A explicação oficial, ou oficiosa, para o número considerável de novos casos, em particular na área de Lisboa, é da nossa intensidade de testagem. Por exemplo, este foi o argumento usado pelo MNE para protestar junto de outros países contra a limitação à entrada de viajantes portugueses. Julgo que é um argumento que muitos leigos aceitarão acriticamente, habituados a ouvir sobre o mérito incontestável do nosso esforço de testagem. Mas será assim’
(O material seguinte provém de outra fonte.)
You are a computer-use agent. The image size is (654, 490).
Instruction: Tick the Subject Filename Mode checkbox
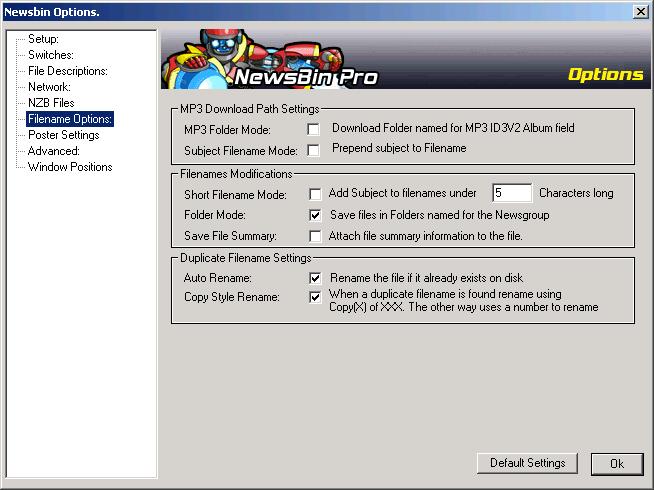point(314,150)
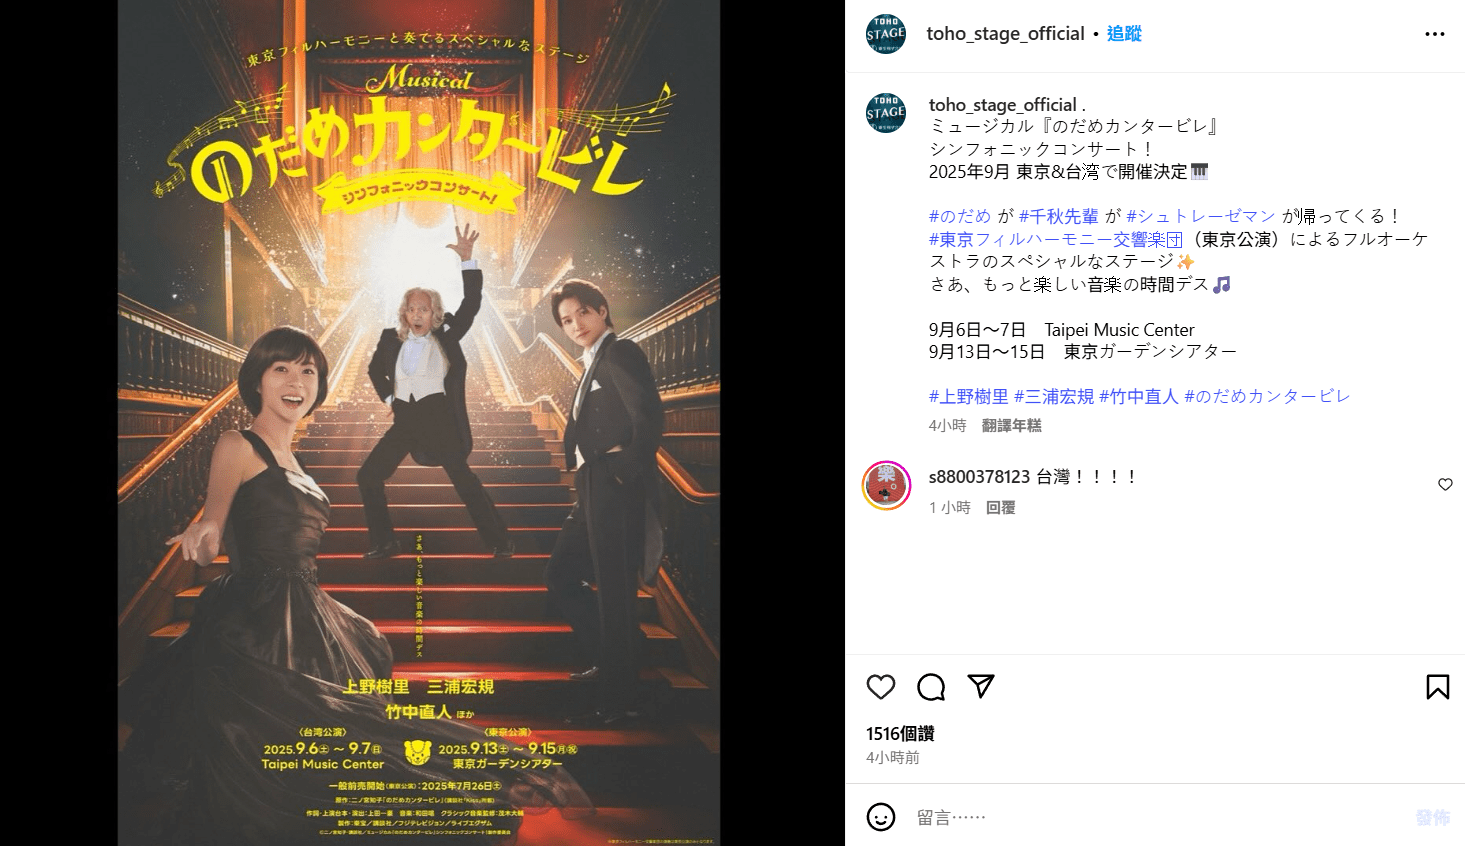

Em primeiro lugar, é preciso distinguir os efeitos no número de casos da testagem de massa e da testagem dirigida. Não conheço os números do primeiro caso, mas parecem-me em boa parte irrelevantes, porque não é nos grupos de risco sujeitos a testagem (hospitais, lares, forças de segurança, etc.) que se tem, visto aparecer um número significativo de novos casos.
Já em relação aos focos recentes, disseminados pela área de Lisboa, há duas diferenças. Primeiro, estão a ser identificados, na sua origem, por clínica e não por testagem, embora esta seja depois aplicada aos contactos. Em segundo lugar, podemos ter melhor ideia da dimensão da testagem, como “casos suspeitos” no boletim diário da DGS.
Este número é importante para avaliação do efeito da testagem no número de casos novos. Há uma regra básica: quando o aumento do número de casos é acompanhado por uma descida constante da taxa de positividade (novos casos a dividir pelo número de testes). deve-se admitir a explicação de um artifício no número encontrado de novos casos, derivado do esforço de testagem.
Os números oficiais (com possível erro meu de só dispor do número de testes a casos suspeitos) não indicam isso. O aumento de casos (média móvel de 7 dias desde 1 de junho até hoje) aumentou de 273 para 334 e, ao contrário do que se esperaria do efeito de testagem, como disse, a taxa de positividade da testagem não diminuiu, mantendo-se sempre à volta da média de 0,18.
Outra afirmação repetida é de que o aumento dos novos casos não tem a ver com o desconfinamento, porque é um aumento derivado do aparecimento de novos focos bem delimitados. Fraco argumento. E qual a causa dos novos focos, em bairros populares com grande contacto intrafamiliar, fraco distanciamento, necessidade de recurso aos transportes públicos? Isto, principalmente os transportes como fator inicial, não tem a ver com o desconfinamento apressado? Até posso retirar o termo apressado, mas substituo por desconfinamento menos avisado, com exagero de medidas em atividades de pouco risco e conciliação com o maior risco de outras atividades. Basta-me chegar à janela e ver as obras de construção de um grande edifício nas traseiras da minha casa. E até nem vi como os operários estão a vir nos transportes para o trabalho.